What Is My Catalog Organic Percentage and Incremental Rate?

In catalog marketing, the industry best practice (promoted by paper folks, boutique agencies, and vendors/consultants who make money if you mail catalogs) for measuring catalog success is the "matchback". You mail a catalog, you match back all orders generated by the customer in 30 days (or whatever), and the catalog gets credit ... for everything. Yup, everything. It's lunacy. And it is an industry best practice. If you are still doing this in 2022, well, ponder the next few paragraphs.

A business executes a matchback on a segment of customers, and finds that the segment spent $4.50 per catalog mailed based on matchback results. The catalog costs $1.00, and 40% of sales flow-through to profit.
  • Profit = $4.50*0.40 - $1.00 = $0.80.
The catalog is a moneymaker and the industry clinks champagne glasses once again, sneering at the digital folks who don't understand how to have a relationship with the customer.

Is the industry right?

Execute an A/B test.

After thirty days, your A/B test shows you the following.
  • Mailed Segment (A) = $5.00.
  • Holdout Segment (B) = $3.00.
We now have enough data to calculate your "organic percentage" and your "incremental rate".
  • Organic Percentage = 3.00/5.00 = 60%.
  • Incremental Rate = ($5.00 - $3.00) / ($4.50) = 44%.
Ok, if you don't mail a catalog, the customer still spends 60% of what they would have spent otherwise. That's a big number, but that is also a number that defends catalog marketing as a generator of top-line sales.
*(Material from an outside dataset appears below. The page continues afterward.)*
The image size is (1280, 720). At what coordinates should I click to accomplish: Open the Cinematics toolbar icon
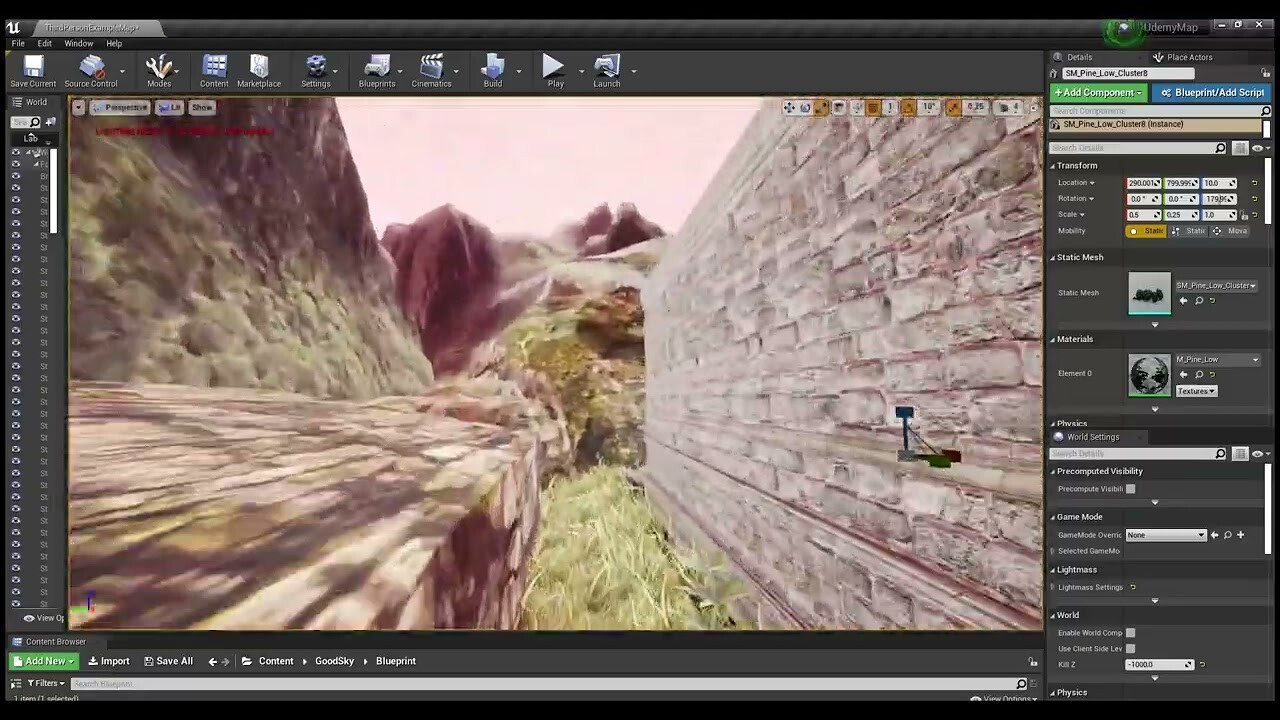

You can't really walk away from something that is responsible for 40% of what a customer spends.

Let's focus on profit next. Was the mailing of the catalog profitable to this segment?
  • Profit = ($5.00 - $3.00)*0.40 - $1.00 = ($0.20).
In this example, you lost money.

And this is the point of all of this nonsense. Did you make money doing something, or did you lose money. In this case, you lost money.

The great paper shortage of 2021-2022 sent the smart catalogers who remain down one path ... these folks executed mail/holdout tests, they measured their organic percentage and their incremental rates, they completely recalibrated their marketing plans, and they emerged with more profit than prior to the great paper shortage.

Then there are the folks who do not know their organic percentage and do not know their incremental rate. These folks are at the mercy of matchback vendors, paper reps, printers, boutique agencies, consultants, and catalog pundits. Yeah, they're in trouble.

Yeah. 

They're in trouble.

Contact me (kevinh@minethatdata.com) if you don't want to be in trouble - I'll get you heading down a reasonable path.

June 01, 2022

Show Me: An A/B Test and the Organic Percentage

Some of the email I receive outlines concerns about the Organic Percentage. The emails look like this:

  • "We just executed a month-long email A/B test. 50,000 customers received the normal stream of email campaigns (5 per week), the other 50,000 customers received no email campaigns. We did this for a month. At the end of the month the group receiving campaigns spent $10.00 per average. The group not receiving email campaigns spent $8.50 per average. Our email service provider says we generated $0.12 per campaign during this time, netting $0.12*20 = $2.40. What is our organic percentage?
Technically you have two different "organic percentages" to think about. The first one is the $8.50 / $10.00 = 85% metric. If you don't send email marketing campaigns, the customer will spend 85% of what they'd normally spend.

Then you have your "incremental rate" ... not a true organic percentage but it is a cousin of the organic percentage. Your email service provider says you generated $2.40 from email marketing. Your A/B test shows that you generated $10.00 - $8.50 = $1.50 from email marketing. Your "incremental rate" is $1.50 / $2.40 = 62.5%. For every dollar your email service provider says you are generating from email marketing, you are actually generating $0.625 of true incremental value with $0.375 being cannibalized from other activities.

In other words, you have to measure two different things to get a picture of what is happening. Measure your organic percentage to understand how much the customer spends independent of a marketing channel. Measure your incremental rate to understand how much your marketing vendor is overstating your results.